Project Cybersyn

A while ago Jason Kottke spent an article on the mysterious Project Cybersyn, which is described as a “a Chilean attempt at real-time computer-controlled planned economy in the years 1970–1973”. Project Cybersyn existed during the government of president Salvador Allende and consisted of a network of telex machines that linked factories with a single computer center in Santiago. From here the principles of cybernetics were used to control the modes of production in real-time, or, as The Guardian describes it:

“Voters, workplaces and the government were to be linked together by a new, interactive national communications network, which would transform their relationship into something profoundly more equal and responsive than before — a sort of socialist internet, decades ahead of its time.”

The principal architect of the system was British operations research scientist Stafford Beer, who was asked by Allende to design it. It took about one year to launch a first version of Project Cybersyn, but Beer, who is also known for his Viable System Model, never managed to entirely complete it. The Cybersyn control center (see picture above) received its stream of data from 500 telex machines that were put in 500 factories throughout the country. Each piece of data, such as numbers about raw material input, production output and the number of absentees, was put into a computer which was able to make short-term predictions and necessary adjustments.

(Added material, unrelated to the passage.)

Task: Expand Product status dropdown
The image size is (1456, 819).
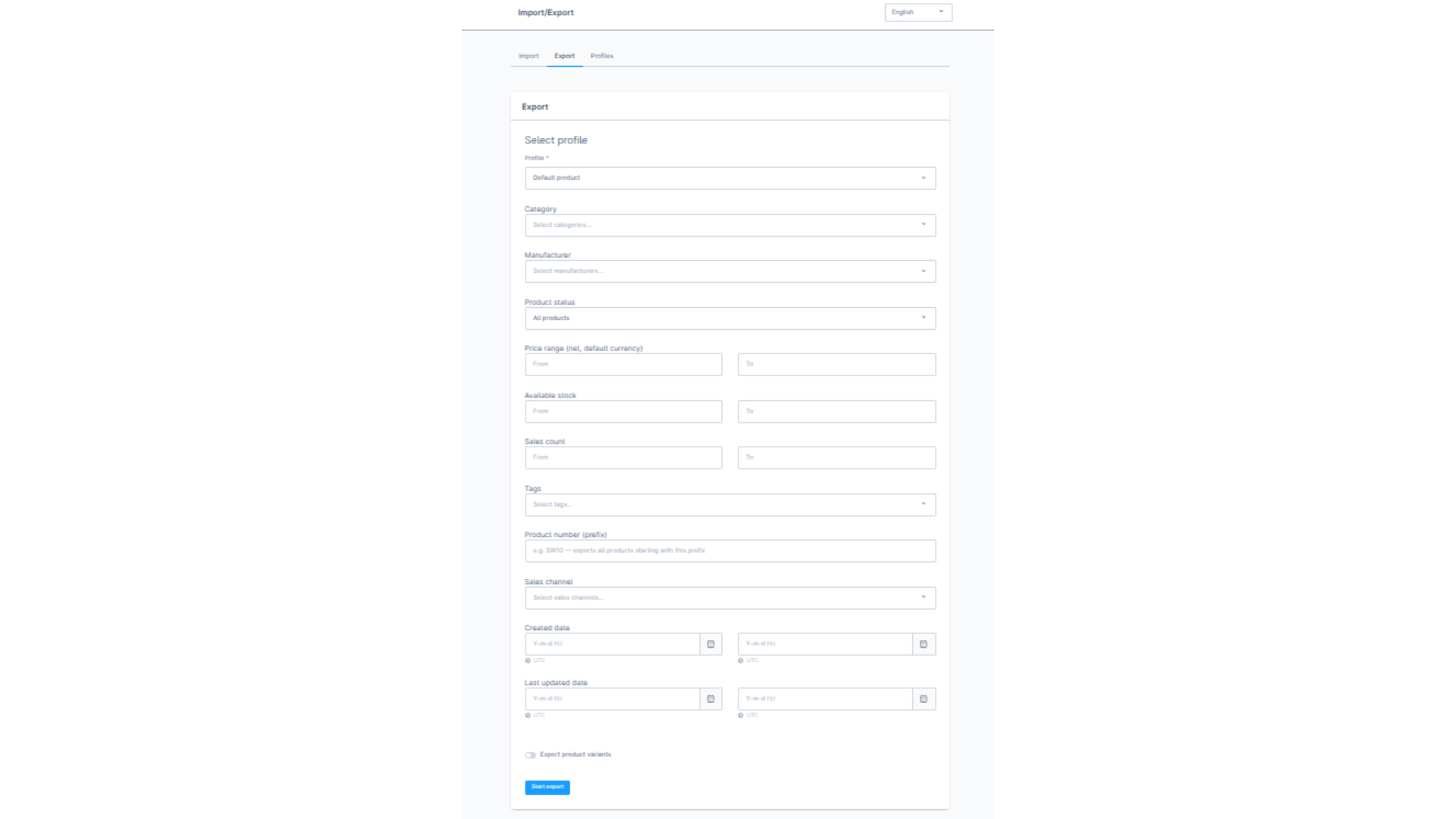Action: click(x=730, y=318)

“There were four levels of control (firm, branch, sector, total), with algedonic feedback (if lower level of control didn’t remedy a problem in a certain interval, the higher level was notified). The results were discussed in the operations room and the top-level plan was made.”

Worth mentioning is the futuristic design of the control room, as you can notice in the picture above. It was designed by interface designer Gui Bonsiepe and furnished with “seven swivel chairs (considered the best for creativity) with buttons, which controlled several large screens that could project the data, and other panels with status information”. The system proved to be most useful in October 1972, when thousands of striking truck drivers blocked the access streets to the Chilean capital. Using the Cybersyn machines, the authorities could guarantee transport of food into the city “with only about 200 trucks driven by strike-breakers”. After Pinochet’s military coup on September 11, 1973, the control centre was destroyed.